Task item ▸ Type out all the data below, word for word.

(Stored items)
════════════════════

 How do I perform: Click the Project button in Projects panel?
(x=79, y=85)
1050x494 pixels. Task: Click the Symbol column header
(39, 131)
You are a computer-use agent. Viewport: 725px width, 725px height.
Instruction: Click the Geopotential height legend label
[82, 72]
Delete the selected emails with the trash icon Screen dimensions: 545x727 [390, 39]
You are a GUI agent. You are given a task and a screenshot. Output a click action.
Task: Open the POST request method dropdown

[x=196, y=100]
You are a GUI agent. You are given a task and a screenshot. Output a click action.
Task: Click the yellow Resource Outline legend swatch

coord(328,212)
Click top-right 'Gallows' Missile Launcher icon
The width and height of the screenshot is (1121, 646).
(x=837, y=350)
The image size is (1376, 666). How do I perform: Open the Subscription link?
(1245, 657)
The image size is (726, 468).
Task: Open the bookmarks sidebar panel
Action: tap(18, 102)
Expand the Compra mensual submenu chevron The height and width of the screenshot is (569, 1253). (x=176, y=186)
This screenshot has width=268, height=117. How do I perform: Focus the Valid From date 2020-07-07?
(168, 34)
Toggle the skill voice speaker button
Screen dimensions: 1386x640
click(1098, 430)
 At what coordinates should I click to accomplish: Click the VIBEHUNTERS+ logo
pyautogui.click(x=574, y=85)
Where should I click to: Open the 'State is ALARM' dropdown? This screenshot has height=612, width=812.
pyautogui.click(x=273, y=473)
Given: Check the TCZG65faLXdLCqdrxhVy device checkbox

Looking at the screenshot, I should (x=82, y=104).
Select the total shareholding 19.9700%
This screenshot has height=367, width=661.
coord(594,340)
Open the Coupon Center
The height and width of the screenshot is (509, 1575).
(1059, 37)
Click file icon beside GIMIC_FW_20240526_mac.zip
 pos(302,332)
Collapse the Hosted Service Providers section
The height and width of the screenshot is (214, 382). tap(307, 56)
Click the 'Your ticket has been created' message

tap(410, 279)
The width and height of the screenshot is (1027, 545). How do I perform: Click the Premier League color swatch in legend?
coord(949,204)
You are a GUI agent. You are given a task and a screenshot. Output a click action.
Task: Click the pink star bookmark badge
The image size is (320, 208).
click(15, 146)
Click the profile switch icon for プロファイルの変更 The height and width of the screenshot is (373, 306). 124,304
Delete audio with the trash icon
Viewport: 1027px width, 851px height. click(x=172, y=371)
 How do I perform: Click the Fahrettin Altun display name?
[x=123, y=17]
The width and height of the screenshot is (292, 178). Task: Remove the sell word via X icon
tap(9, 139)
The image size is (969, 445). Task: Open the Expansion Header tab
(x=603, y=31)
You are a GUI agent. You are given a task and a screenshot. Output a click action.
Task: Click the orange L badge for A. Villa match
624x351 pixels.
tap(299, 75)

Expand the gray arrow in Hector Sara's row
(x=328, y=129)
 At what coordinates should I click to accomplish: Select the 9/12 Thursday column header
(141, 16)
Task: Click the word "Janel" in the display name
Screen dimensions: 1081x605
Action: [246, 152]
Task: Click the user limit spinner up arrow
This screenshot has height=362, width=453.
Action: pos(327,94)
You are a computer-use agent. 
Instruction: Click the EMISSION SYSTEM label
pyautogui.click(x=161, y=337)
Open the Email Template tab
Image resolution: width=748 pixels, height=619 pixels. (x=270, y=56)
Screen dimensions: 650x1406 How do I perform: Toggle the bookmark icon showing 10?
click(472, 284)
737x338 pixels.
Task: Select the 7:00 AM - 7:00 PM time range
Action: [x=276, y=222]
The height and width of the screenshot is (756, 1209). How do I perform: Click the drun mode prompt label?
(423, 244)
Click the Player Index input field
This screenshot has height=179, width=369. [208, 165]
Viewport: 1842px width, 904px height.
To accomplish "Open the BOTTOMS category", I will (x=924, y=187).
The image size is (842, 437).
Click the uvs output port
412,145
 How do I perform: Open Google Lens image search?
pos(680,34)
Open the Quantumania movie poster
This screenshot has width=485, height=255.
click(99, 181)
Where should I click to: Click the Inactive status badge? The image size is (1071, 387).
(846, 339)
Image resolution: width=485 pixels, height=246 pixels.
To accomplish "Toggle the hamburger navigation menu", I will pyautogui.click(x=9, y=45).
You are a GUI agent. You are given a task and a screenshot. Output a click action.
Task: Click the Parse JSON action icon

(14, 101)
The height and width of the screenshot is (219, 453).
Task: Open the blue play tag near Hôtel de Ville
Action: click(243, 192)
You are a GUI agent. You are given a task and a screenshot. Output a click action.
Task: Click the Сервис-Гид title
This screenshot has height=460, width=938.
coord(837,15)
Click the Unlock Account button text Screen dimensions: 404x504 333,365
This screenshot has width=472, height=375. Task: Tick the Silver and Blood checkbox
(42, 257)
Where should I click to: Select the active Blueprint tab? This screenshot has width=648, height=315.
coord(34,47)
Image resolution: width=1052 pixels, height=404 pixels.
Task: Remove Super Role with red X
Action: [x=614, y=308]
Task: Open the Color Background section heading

════════════════════

Task answer ▸
 How do I perform: Click the Project button in Projects panel?
(x=79, y=85)
1050x494 pixels. Task: Click the Symbol column header
(39, 131)
You are a computer-use agent. Viewport: 725px width, 725px height.
Instruction: Click the Geopotential height legend label
[82, 72]
Delete the selected emails with the trash icon Screen dimensions: 545x727 [390, 39]
You are a GUI agent. You are given a task and a screenshot. Output a click action.
Task: Open the POST request method dropdown

[x=196, y=100]
You are a GUI agent. You are given a task and a screenshot. Output a click action.
Task: Click the yellow Resource Outline legend swatch

coord(328,212)
Click top-right 'Gallows' Missile Launcher icon
The width and height of the screenshot is (1121, 646).
(x=837, y=350)
The image size is (1376, 666). How do I perform: Open the Subscription link?
(1245, 657)
The image size is (726, 468).
Task: Open the bookmarks sidebar panel
Action: tap(18, 102)
Expand the Compra mensual submenu chevron The height and width of the screenshot is (569, 1253). (x=176, y=186)
This screenshot has width=268, height=117. How do I perform: Focus the Valid From date 2020-07-07?
(168, 34)
Toggle the skill voice speaker button
Screen dimensions: 1386x640
click(1098, 430)
 At what coordinates should I click to accomplish: Click the VIBEHUNTERS+ logo
pyautogui.click(x=574, y=85)
Where should I click to: Open the 'State is ALARM' dropdown? This screenshot has height=612, width=812.
pyautogui.click(x=273, y=473)
Given: Check the TCZG65faLXdLCqdrxhVy device checkbox

Looking at the screenshot, I should (x=82, y=104).
Select the total shareholding 19.9700%
This screenshot has height=367, width=661.
coord(594,340)
Open the Coupon Center
The height and width of the screenshot is (509, 1575).
(1059, 37)
Click file icon beside GIMIC_FW_20240526_mac.zip
 pos(302,332)
Collapse the Hosted Service Providers section
The height and width of the screenshot is (214, 382). tap(307, 56)
Click the 'Your ticket has been created' message

tap(410, 279)
The width and height of the screenshot is (1027, 545). How do I perform: Click the Premier League color swatch in legend?
coord(949,204)
You are a GUI agent. You are given a task and a screenshot. Output a click action.
Task: Click the pink star bookmark badge
The image size is (320, 208).
click(15, 146)
Click the profile switch icon for プロファイルの変更 The height and width of the screenshot is (373, 306). 124,304
Delete audio with the trash icon
Viewport: 1027px width, 851px height. click(x=172, y=371)
 How do I perform: Click the Fahrettin Altun display name?
[x=123, y=17]
The width and height of the screenshot is (292, 178). Task: Remove the sell word via X icon
tap(9, 139)
The image size is (969, 445). Task: Open the Expansion Header tab
(x=603, y=31)
You are a GUI agent. You are given a task and a screenshot. Output a click action.
Task: Click the orange L badge for A. Villa match
624x351 pixels.
tap(299, 75)

Expand the gray arrow in Hector Sara's row
(x=328, y=129)
 At what coordinates should I click to accomplish: Select the 9/12 Thursday column header
(141, 16)
Task: Click the word "Janel" in the display name
Screen dimensions: 1081x605
Action: [246, 152]
Task: Click the user limit spinner up arrow
This screenshot has height=362, width=453.
Action: pos(327,94)
You are a computer-use agent. 
Instruction: Click the EMISSION SYSTEM label
pyautogui.click(x=161, y=337)
Open the Email Template tab
Image resolution: width=748 pixels, height=619 pixels. (x=270, y=56)
Screen dimensions: 650x1406 How do I perform: Toggle the bookmark icon showing 10?
click(472, 284)
737x338 pixels.
Task: Select the 7:00 AM - 7:00 PM time range
Action: [x=276, y=222]
The height and width of the screenshot is (756, 1209). How do I perform: Click the drun mode prompt label?
(423, 244)
Click the Player Index input field
This screenshot has height=179, width=369. [208, 165]
Viewport: 1842px width, 904px height.
To accomplish "Open the BOTTOMS category", I will (x=924, y=187).
The image size is (842, 437).
Click the uvs output port
412,145
 How do I perform: Open Google Lens image search?
pos(680,34)
Open the Quantumania movie poster
This screenshot has width=485, height=255.
click(99, 181)
Where should I click to: Click the Inactive status badge? The image size is (1071, 387).
(846, 339)
Image resolution: width=485 pixels, height=246 pixels.
To accomplish "Toggle the hamburger navigation menu", I will pyautogui.click(x=9, y=45).
You are a GUI agent. You are given a task and a screenshot. Output a click action.
Task: Click the Parse JSON action icon

(14, 101)
The height and width of the screenshot is (219, 453).
Task: Open the blue play tag near Hôtel de Ville
Action: click(243, 192)
You are a GUI agent. You are given a task and a screenshot. Output a click action.
Task: Click the Сервис-Гид title
This screenshot has height=460, width=938.
coord(837,15)
Click the Unlock Account button text Screen dimensions: 404x504 333,365
This screenshot has width=472, height=375. Task: Tick the Silver and Blood checkbox
(42, 257)
Where should I click to: Select the active Blueprint tab? This screenshot has width=648, height=315.
coord(34,47)
Image resolution: width=1052 pixels, height=404 pixels.
Task: Remove Super Role with red X
Action: [x=614, y=308]
Task: Open the Color Background section heading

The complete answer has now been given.